Obviously the undisputed protagonist of a hypothetical design pedagogy is Bruno Munari

His poetics in art and design works were often inspired by children and designed for children and teenagers. His "Abitacolo", from 1971, is basically a delicate and informal suggestion for a private space/house, whose functions children and teenagers can independently define and experiment with the use of modules and geometries. The very numerous books for children and teenagers created by Munari have similar functions: to propose with delicacy and great respect the tools for research and understanding of reality that allow for autonomous self-expression. An independence in seeking solutions which is the very condition of evolution and change.

The books and workshops, as well as his proposals for experimentation and investigation of reality, have been structured and officially transformed into a "method". And, as often happens in Italy, Munari's practices have long been an integral, albeit informal, part of the Italian school. And not only. The idea of ​​a pedagogical "method" inspired, refined or contaminated by the same curiosity and investigative and experimental autonomy of design is present in almost all the most advanced and efficient pedagogical proposals. Montessori schools, devoted to the idea that children are able to learn through doing, support what Munari insistently preached: "If I do, I understand". And the most innovative minds of the last decades have come out of Montessori schools: from Bill Gates to Mark Zuckerberg.

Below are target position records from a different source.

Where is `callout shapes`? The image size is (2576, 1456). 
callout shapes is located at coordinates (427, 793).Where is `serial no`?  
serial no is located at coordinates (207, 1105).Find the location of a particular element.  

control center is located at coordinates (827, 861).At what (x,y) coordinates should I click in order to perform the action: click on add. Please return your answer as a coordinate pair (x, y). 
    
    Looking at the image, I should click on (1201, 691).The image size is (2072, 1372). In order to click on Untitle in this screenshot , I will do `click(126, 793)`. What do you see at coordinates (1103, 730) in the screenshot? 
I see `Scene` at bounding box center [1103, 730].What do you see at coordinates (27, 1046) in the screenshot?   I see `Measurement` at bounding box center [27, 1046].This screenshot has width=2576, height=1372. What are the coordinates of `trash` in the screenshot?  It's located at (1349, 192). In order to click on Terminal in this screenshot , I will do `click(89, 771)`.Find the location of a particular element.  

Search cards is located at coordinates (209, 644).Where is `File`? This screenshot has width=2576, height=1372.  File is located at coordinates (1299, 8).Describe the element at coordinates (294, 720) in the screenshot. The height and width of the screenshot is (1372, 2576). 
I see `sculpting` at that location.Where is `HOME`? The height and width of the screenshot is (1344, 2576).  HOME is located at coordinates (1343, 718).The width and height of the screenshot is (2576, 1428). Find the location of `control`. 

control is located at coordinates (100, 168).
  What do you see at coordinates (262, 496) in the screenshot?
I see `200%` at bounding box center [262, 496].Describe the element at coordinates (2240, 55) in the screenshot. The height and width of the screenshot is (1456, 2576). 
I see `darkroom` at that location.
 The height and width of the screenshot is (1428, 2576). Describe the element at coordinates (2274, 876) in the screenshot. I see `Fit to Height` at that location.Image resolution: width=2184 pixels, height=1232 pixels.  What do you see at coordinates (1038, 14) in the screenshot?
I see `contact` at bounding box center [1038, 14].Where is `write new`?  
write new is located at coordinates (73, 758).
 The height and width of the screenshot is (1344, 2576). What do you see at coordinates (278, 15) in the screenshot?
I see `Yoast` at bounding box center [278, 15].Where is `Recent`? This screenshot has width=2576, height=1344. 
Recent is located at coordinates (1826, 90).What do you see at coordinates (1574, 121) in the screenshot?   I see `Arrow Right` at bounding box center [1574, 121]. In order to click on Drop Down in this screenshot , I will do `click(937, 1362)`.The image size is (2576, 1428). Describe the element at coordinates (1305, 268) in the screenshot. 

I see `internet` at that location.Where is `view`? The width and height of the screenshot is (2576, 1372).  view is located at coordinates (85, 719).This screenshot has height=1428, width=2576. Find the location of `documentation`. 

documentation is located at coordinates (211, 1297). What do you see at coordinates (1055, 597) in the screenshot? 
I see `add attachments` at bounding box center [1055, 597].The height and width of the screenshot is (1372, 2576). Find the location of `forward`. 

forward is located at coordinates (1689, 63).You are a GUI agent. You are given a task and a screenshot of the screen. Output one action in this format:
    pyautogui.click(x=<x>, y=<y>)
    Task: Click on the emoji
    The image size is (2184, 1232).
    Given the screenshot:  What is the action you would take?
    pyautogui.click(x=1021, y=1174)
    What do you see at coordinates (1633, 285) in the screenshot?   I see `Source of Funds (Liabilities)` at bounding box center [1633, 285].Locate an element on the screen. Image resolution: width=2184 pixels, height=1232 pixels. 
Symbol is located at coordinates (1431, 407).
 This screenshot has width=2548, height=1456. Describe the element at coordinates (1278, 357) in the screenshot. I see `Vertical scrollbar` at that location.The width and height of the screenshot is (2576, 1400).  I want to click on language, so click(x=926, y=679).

Caring for children and recognizing their innate design skills is a living legacy among contemporary designers

And there are many examples of designers who, having become parents, discover that inventiveness and creativity are transversal codes, spaces for fertile and joyful communication first with their own children, and then with children in general. Matteo Ragni in 2008 started a project of self-production of wooden toy cars which quickly turned into a programmatic manifesto for a transversal and collective sharing of design skills. An idea definitely inspired by the thought of Bruno Munari and his ability to recognize the need for dialogue and relationship with the inventive gaze of children. Just as, going back a few years, we come across objects, collections, projects in which conversation with childhood and with play are the very core of innovation and invention. The entire Family Follows Fiction collection, developed by Stefano Giovannoni and Guido Venturini in the 1990s for Alessi is the recovery of a playful attitude, loudly irreverent and ready for laughter and lightness. Just as, returning to the masters, the rigorous typological research work of Richard Sapper has often led to the birth of objects in which sensoriality and a certain aptitude for reinventing solutions speak directly to the childish parts of the adult world. The "Whistle" kettle and the "Bandung" automatic teapot are amazing games, indeed.

Design at school?

It is not easy to imagine how and if design can be integrated in a formal way among the skills to be absorbed during the very first years of training. And perhaps it is even better to think that the tools of the project, with all their irreverent and at the same time constructive impact, remain carbonara practices, islands of freedom in which the institutional school fortunately does not enter.

And yet... you can't ignore that endless list of innovators who have shaped the contemporary world, all coming from schools that clearly and unequivocally suggest investigating the world in freedom, experimenting, trying, making mistakes. And finding extraordinary solutions.